Die Stadt Oldenburg etwa fragte Bürger im vergangenen Juli, wo Wildblumenwiesen und Blühstreifen für Insekten angelegt werden sollten. 220 Menschen reichten mehr als 400 Anregungen ein, sagte Stadtsprecher Reinhard Schenke. Im April will die Kommune mit der Gestaltung von zunächst sieben Wiesenflächen beginnen, 2020 sollen fünf weitere Standorte dazukommen. Hinweistafeln sollen die Menschen über die dortigen Pflanzen und Insekten informieren. Die Kosten von rund 15 000 Euro für die ersten sieben Flächen sollen aus dem laufenden Haushalt finanziert werden.

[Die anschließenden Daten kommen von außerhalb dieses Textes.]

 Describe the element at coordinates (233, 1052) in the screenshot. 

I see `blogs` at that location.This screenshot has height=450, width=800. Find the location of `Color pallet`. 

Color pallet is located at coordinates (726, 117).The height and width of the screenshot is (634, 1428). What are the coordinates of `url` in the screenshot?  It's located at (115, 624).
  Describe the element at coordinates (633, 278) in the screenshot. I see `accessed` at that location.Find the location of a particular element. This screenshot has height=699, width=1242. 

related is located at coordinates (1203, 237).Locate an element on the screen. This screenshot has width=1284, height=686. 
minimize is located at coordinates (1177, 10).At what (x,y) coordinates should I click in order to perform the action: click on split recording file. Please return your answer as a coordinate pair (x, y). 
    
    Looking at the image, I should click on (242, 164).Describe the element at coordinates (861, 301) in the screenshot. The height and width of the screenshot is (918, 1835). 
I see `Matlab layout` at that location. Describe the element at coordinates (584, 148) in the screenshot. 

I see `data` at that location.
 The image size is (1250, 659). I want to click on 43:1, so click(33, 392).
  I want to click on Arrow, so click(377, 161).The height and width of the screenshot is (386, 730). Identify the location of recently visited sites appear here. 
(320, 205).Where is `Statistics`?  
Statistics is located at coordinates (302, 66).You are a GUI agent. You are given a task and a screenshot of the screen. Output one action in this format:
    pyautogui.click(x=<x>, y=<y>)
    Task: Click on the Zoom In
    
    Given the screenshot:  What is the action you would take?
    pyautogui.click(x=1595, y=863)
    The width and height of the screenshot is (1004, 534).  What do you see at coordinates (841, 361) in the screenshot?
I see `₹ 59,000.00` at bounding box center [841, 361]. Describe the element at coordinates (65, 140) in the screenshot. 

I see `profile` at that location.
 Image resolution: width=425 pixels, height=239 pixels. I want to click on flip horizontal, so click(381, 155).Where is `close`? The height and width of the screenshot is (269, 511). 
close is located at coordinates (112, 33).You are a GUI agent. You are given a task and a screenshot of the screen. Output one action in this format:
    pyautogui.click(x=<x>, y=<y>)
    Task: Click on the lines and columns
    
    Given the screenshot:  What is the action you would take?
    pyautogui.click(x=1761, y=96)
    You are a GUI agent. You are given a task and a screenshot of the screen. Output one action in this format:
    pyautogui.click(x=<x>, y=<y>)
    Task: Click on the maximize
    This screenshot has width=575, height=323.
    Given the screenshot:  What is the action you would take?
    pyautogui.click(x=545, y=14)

Im Landkreis Lüneburg läuft seit März 2018 bis Ende 2022 das Projekt „Bene“, das unter anderem aus Landesmitteln und EU-Geld finanziert wird. Ziel ist, die biologische Vielfalt im Biosphärenreservat in der Gemeinde Amt Neuhaus zu fördern. Interessierte können etwa einen blütenreichen Garten anlegen.